Currently, CAD/CAM technology also allows computer-aided implant surgery (CAIS) to be accurately carried out (Smitkarn, Subbalekha, Mattheos, & Pimkhaokham, 2019; Tahmaseb, Wu, Wismeijer, Coucke, & Evans, 2018). Surgical guides are fabricated to facilitate implant osteotomy and placement. The same principle can be applied to the creation of a surgical guide for a lateral window for sinus floor augmentation (Strbac et al., 2020; Zaniol, Zaniol, Tedesco, & Ravazzolo, 2018).

Clinical Application of Sinus Guides
A few cases show how a sinus guide allows an efficient and safe antrostomy to be performed. In the first case, a CBCT, virtual study model and diagnostic wax up model were imported into an implant planning software (coDiagnostiX version 10.2, Dental Wings). The window was designed to stay close to the anterior and inferior border of the maxillary sinus, with sufficient space for the instrument to work at the target grafting area.

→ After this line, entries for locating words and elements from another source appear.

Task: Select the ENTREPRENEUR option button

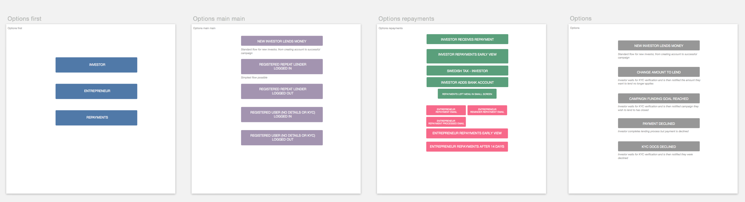Action: 96,91
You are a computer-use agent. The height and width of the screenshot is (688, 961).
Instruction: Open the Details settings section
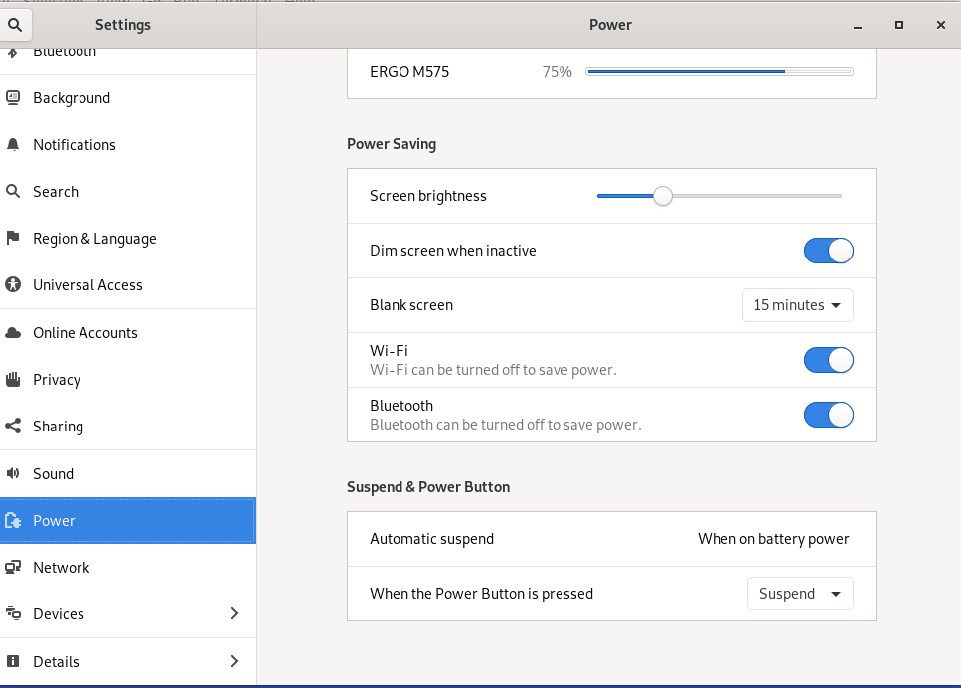point(57,662)
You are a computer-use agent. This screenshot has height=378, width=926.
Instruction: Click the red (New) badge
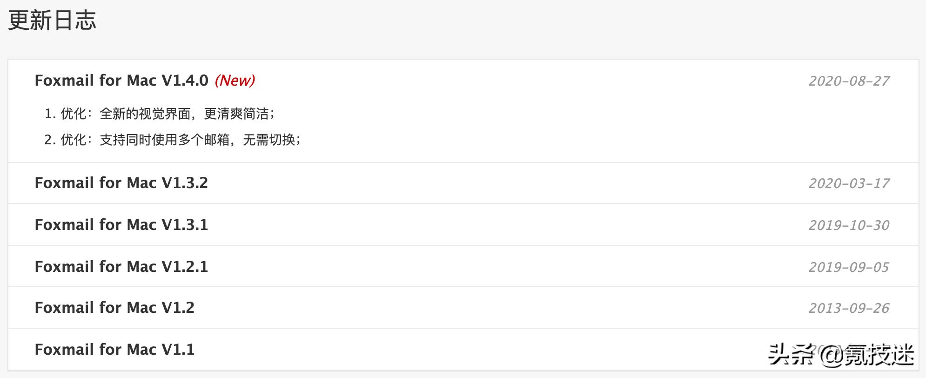(235, 81)
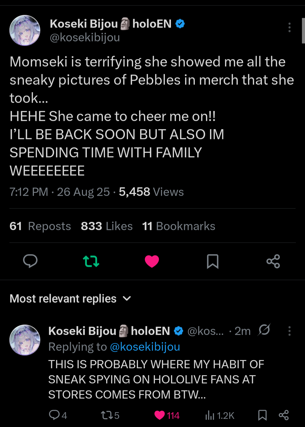305x427 pixels.
Task: Unlike the main post's pink heart
Action: 152,261
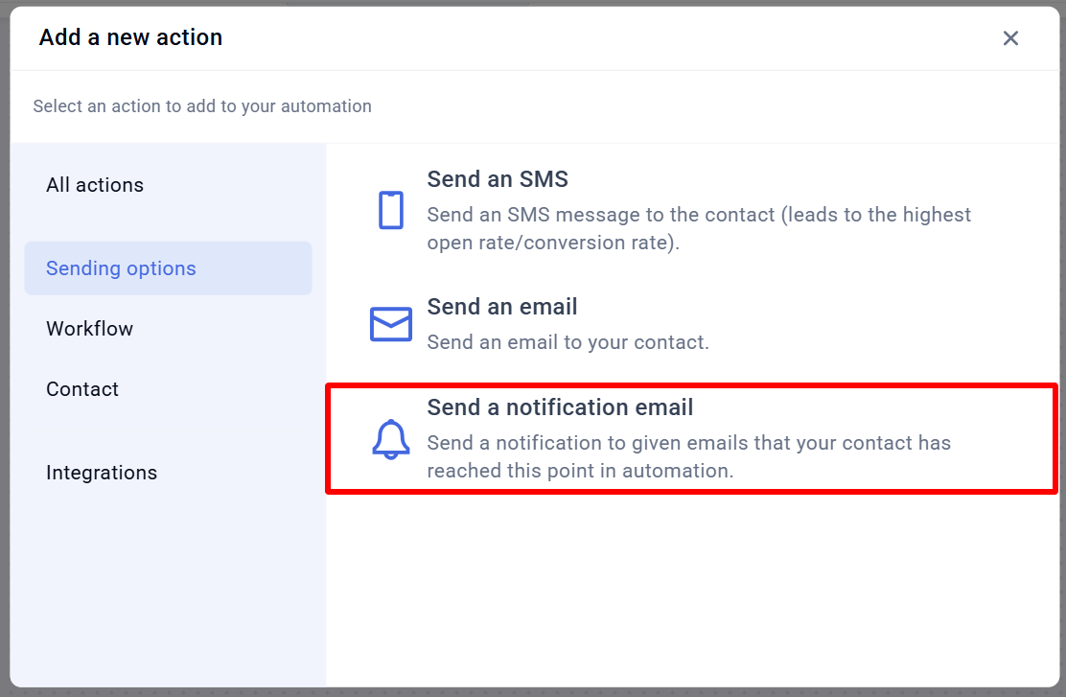Click the 'Add a new action' dialog title
1066x697 pixels.
pos(130,37)
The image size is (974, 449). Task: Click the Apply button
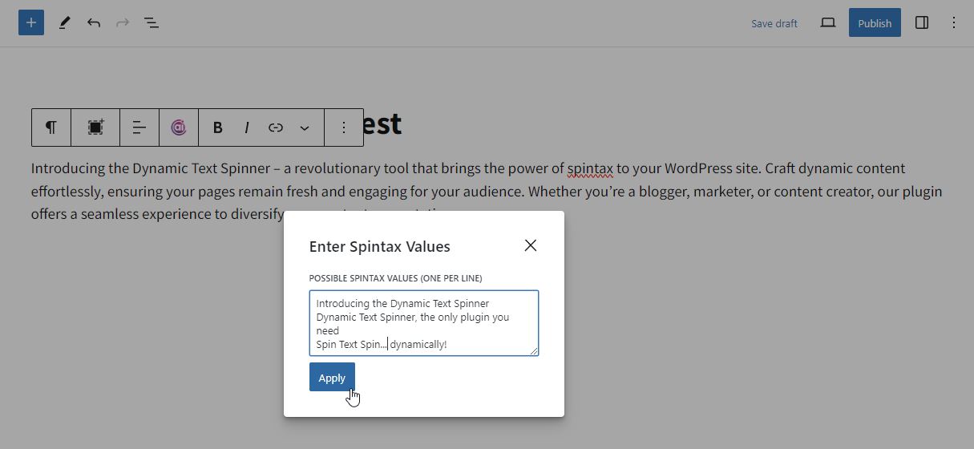click(332, 378)
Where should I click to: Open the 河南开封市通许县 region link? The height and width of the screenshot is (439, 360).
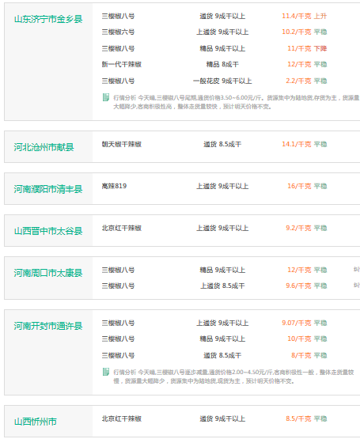pyautogui.click(x=48, y=326)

Within the planning software, the cut profile was drawn, taking into consideration that a round bur or piezo tip would be running within. It was therefore designed to be slightly larger than the actual window. By extending the cut profile into a full circle, it gave complete guidance for the outline of the window. It also suggested the superior extent of the mucoperiosteal flap required to allow adequate exposure for the antrostomy. The dimension of the window guide was set to be an offset of 0.5 mm away from bone, with a window rim width of 1.5 mm and thickness of 1.0 mm. According to these parameters, a thin guide was produced to reduce spatial hindrance and allow maximum visibility for the surgery. The actual guide would be flexible rather than rigid due to the slim design. This was not a concern because the guide was not intended to physically guide the instrument. It only served as a reference for the window that would be made freehand. The rest of the guide was designed to cover the occlusal surface of all maxillary teeth to provide adequate stability. Inspection windows were created at a couple of occlusal spots to allow verification of proper seating of the surgical guide during use. The subsequent surgery was performed as described in the photos.
The next example demonstrates a case of similar design. Since residual bone height (4 mm) was sufficient to achieve good primary stability of an implant, SFE and implant placement could be performed simultaneously with a surgical guide incorporating both features, as described by Sun and co-authors (Sun et al., 2020). The surgical plan began with a proper prosthetic set-up of the missing tooth, with good alignment within the arch and occlusal loading directly opposite the mandibular teeth. The implant was virtually placed according to the set-up to allow axial loading, screw hole opening at the center of the occlusal table, and a periodontally friendly emergent profile design. After determination of the correct 3D positioning of the implant, the sinus window was designed to allow easy access to the location where sinus floor elevation and grafting were most needed, taking into consideration the anatomical characteristics mentioned previously. The surgery was performed accordingly.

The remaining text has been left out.